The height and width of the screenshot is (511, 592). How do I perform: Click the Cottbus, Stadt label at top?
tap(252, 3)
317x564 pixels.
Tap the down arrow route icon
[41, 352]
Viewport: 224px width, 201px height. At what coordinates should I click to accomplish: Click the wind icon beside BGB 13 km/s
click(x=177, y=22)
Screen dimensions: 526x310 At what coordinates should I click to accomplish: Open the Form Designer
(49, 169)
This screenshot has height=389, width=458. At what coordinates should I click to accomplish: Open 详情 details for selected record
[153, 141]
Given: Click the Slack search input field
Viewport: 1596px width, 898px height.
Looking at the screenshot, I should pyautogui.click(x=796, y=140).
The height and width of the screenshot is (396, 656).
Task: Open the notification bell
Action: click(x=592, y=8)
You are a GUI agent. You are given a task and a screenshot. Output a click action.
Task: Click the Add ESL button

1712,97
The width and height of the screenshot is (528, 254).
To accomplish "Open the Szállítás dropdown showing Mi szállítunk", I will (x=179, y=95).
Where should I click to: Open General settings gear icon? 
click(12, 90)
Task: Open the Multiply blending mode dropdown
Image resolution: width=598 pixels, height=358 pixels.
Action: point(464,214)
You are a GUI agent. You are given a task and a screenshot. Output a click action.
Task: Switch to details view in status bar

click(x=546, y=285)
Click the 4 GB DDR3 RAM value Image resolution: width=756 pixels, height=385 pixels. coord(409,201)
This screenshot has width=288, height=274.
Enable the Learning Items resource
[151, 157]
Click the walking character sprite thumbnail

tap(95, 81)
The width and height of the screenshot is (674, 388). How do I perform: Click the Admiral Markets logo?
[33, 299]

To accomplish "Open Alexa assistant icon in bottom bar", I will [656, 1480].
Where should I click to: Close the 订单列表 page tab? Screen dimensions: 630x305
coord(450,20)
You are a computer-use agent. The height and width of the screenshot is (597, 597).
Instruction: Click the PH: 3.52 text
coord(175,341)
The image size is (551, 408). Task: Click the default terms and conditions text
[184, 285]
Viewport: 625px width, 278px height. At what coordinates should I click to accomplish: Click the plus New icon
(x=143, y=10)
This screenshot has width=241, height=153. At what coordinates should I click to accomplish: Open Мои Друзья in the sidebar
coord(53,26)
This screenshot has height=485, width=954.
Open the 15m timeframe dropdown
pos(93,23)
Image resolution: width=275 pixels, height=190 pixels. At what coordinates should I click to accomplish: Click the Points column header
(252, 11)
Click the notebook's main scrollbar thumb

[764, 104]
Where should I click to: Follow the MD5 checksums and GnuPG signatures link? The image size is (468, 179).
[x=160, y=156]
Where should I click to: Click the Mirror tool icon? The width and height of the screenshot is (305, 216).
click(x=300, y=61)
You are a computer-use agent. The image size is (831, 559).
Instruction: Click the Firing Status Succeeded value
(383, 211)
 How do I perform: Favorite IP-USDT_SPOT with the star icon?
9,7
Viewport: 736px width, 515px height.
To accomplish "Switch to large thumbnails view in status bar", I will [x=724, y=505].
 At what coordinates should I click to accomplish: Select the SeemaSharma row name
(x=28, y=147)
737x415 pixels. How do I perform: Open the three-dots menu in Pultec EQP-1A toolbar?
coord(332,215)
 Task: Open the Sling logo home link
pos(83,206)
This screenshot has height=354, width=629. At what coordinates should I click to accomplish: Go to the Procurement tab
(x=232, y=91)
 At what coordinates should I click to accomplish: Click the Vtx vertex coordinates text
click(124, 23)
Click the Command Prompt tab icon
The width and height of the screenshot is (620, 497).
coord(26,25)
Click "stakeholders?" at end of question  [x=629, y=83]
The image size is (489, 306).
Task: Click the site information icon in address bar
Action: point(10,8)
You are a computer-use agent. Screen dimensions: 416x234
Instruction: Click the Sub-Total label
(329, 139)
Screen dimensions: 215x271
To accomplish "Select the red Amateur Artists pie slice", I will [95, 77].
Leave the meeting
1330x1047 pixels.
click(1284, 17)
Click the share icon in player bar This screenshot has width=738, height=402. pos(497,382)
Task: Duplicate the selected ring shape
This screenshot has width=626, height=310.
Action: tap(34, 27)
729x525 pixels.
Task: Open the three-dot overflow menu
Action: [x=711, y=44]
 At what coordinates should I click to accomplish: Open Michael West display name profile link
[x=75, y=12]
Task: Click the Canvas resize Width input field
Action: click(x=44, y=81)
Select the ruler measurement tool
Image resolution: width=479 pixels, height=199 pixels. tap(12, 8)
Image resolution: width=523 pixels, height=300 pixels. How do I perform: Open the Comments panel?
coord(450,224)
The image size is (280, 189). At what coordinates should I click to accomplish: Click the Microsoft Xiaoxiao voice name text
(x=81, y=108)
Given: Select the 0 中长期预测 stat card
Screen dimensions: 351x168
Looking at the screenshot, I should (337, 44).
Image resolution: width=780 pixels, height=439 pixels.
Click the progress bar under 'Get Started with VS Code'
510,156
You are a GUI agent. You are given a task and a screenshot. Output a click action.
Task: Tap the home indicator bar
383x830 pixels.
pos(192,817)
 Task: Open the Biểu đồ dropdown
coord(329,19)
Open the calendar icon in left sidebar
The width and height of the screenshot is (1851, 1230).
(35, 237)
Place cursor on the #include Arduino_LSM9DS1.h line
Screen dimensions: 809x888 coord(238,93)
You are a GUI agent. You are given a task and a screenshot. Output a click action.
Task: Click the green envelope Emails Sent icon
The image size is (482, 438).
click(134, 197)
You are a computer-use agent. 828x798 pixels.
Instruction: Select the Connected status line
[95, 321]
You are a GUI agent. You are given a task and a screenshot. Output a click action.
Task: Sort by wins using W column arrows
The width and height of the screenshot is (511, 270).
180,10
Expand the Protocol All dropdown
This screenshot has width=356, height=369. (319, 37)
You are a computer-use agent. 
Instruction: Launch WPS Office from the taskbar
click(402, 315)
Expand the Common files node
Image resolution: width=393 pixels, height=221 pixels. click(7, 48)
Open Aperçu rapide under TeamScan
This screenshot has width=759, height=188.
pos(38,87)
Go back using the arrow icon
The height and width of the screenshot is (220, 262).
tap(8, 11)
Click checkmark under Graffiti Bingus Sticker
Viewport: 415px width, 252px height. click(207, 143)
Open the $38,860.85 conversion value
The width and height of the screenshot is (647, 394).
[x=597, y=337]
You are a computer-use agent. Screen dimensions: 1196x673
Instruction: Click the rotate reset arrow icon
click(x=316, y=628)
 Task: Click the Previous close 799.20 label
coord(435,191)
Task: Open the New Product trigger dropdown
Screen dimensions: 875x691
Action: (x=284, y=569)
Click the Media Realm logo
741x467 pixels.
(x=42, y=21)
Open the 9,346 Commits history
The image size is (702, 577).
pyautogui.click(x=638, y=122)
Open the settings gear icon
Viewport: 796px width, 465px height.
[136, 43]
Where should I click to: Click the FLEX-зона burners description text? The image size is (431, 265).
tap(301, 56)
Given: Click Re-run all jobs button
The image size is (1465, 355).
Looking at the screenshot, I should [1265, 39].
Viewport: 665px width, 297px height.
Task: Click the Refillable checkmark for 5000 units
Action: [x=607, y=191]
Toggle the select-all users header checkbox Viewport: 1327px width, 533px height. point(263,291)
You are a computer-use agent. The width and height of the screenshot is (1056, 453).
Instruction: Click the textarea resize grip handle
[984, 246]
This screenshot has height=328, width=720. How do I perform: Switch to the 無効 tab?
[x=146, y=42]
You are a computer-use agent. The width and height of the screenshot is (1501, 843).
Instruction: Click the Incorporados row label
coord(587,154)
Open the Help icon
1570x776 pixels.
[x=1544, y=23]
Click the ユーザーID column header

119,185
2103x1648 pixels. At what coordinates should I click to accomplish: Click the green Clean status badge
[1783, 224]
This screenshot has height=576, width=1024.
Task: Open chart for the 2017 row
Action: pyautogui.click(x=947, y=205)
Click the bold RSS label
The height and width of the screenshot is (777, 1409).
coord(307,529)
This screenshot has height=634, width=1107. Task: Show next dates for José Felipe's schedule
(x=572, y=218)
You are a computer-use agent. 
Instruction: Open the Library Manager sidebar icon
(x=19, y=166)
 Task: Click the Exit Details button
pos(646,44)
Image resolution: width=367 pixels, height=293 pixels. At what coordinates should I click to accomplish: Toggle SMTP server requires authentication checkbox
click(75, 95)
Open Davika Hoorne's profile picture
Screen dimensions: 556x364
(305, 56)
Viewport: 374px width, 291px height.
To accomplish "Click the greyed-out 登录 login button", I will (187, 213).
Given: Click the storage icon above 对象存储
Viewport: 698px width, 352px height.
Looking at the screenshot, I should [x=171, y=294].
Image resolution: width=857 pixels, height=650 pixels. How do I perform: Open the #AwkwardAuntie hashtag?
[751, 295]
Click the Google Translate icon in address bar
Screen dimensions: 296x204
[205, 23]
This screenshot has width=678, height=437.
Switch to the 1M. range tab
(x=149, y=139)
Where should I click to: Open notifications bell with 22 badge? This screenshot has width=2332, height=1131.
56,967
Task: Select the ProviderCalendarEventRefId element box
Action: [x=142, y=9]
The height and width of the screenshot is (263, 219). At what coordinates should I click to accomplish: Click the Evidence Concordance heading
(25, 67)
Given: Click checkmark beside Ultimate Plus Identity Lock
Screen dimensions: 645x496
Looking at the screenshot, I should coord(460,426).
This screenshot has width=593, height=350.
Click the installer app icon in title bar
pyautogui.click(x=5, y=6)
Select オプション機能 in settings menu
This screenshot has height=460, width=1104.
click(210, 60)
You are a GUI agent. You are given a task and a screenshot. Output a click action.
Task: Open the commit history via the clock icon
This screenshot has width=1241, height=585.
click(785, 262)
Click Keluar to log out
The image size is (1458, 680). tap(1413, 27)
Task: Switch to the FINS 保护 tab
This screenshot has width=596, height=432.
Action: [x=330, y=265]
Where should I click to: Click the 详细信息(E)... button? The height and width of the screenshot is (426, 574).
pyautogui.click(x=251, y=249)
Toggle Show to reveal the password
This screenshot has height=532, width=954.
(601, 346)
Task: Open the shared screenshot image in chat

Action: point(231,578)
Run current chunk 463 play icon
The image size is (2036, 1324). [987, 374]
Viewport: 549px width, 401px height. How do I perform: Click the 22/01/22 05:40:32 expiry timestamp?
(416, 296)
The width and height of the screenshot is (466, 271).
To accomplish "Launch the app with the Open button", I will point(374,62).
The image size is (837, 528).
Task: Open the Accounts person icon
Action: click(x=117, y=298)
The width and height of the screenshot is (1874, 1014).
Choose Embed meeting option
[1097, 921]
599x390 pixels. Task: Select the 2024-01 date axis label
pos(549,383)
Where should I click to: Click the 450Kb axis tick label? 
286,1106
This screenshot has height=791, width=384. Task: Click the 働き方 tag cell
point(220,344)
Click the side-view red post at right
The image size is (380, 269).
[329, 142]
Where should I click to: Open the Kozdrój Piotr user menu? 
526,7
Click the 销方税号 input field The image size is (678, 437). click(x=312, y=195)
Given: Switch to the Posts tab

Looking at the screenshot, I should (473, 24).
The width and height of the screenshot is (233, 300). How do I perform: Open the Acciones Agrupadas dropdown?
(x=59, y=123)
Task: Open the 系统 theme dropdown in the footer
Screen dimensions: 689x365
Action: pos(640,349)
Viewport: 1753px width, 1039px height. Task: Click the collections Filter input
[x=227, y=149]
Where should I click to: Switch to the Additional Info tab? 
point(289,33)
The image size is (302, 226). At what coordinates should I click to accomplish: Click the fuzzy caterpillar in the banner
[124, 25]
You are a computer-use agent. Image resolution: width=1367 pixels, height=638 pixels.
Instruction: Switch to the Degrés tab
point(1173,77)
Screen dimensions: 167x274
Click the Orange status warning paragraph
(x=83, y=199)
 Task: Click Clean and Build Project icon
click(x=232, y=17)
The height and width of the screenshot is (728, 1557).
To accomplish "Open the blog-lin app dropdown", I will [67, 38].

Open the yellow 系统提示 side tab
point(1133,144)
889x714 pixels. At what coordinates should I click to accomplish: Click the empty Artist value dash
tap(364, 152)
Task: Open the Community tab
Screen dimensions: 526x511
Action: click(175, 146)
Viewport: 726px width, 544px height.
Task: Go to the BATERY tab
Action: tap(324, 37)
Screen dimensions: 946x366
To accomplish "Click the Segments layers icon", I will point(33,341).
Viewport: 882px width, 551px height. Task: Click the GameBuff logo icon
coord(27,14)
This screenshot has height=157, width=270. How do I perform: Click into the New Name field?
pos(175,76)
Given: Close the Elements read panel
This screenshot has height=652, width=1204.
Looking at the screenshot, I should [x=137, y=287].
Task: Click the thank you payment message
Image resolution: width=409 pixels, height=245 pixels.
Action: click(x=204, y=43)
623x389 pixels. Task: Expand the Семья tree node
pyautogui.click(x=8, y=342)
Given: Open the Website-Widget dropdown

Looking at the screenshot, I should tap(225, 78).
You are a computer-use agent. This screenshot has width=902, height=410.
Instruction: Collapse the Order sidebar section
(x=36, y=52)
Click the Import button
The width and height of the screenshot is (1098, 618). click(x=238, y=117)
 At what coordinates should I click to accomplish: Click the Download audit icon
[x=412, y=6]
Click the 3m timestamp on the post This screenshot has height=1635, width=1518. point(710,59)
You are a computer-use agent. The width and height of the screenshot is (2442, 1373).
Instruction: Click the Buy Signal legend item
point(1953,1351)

++++++++++++++++++++

Task brief: Tally the lines in the records above that contain the string "history", counting a match only when its case is identical, and reply with the number alone.

Complete response: 2